Convergence rate of the (1+1)-evolution strategy on locally strongly convex functions with lipschitz continuous gradient

TL;DR

This paper provides theoretical bounds on the convergence rate of the (1+1)-ES algorithm when optimizing locally strongly convex functions with Lipschitz continuous gradients, without prior knowledge of function properties.

Contribution

It derives the first upper and lower bounds for the linear convergence rate of (1+1)-ES on a broad class of convex functions, expanding understanding beyond quadratic cases.

Findings

Upper bound of convergence rate: exp(-Omega_d(L/(d*U)))

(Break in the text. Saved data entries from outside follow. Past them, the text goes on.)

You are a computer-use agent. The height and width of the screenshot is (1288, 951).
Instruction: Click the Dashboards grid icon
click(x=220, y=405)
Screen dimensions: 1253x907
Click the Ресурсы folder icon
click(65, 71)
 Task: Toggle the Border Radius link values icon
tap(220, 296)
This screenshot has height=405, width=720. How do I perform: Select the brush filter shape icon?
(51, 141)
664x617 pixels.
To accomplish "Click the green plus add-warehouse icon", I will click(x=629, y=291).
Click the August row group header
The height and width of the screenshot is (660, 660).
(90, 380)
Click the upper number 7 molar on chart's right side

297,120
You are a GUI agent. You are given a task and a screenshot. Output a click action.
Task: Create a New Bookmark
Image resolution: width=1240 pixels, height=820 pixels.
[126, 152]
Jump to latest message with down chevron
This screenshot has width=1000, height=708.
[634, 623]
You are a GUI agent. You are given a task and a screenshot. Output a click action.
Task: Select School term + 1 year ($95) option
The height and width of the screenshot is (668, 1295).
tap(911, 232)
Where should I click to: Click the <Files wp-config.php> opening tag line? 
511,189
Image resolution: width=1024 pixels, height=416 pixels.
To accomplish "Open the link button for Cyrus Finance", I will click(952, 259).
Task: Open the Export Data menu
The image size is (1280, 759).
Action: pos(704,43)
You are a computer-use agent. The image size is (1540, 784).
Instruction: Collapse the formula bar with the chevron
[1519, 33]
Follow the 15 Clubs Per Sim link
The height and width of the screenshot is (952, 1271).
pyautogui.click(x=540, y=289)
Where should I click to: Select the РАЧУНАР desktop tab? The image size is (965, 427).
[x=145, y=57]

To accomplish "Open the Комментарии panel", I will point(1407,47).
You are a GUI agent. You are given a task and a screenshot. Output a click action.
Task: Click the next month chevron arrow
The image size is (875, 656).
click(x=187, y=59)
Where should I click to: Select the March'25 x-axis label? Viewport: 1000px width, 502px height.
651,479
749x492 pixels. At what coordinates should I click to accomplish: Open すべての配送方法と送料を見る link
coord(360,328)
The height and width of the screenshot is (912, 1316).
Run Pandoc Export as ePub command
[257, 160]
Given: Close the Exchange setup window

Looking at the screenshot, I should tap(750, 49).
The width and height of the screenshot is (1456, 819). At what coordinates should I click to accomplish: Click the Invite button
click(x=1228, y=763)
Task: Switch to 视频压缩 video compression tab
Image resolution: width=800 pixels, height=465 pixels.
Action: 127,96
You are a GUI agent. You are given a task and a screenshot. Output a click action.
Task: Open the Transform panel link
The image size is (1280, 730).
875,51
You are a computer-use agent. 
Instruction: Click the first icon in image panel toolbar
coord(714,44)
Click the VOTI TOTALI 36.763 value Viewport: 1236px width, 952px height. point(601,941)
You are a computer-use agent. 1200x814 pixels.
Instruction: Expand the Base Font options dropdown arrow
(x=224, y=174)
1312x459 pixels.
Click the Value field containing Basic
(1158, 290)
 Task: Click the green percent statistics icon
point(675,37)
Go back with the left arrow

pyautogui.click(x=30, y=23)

Lower bound of convergence rate: exp(-1/d)

No prior knowledge of function properties needed for the analysis

Abstract

Evolution strategy (ES) is one of the promising classes of algorithms for black-box continuous optimization. Despite its broad successes in applications, theoretical analysis on the speed of its convergence is limited on convex quadratic functions and their monotonic transformation. In this study, an upper bound and a lower bound of the rate of linear convergence of the (1+1)-ES on locally $L$-strongly convex functions with $U$-Lipschitz continuous gradient are derived as $\exp\left(-\Omega_{d\to\infty}\left(\frac{L}{d\cdot U}\right)\right)$ and $\exp\left(-\frac1d\right)$, respectively. Notably, any prior knowledge on the mathematical properties of the objective function, such as Lipschitz constant, is not given to the algorithm, whereas the existing analyses of derivative-free optimization algorithms require it.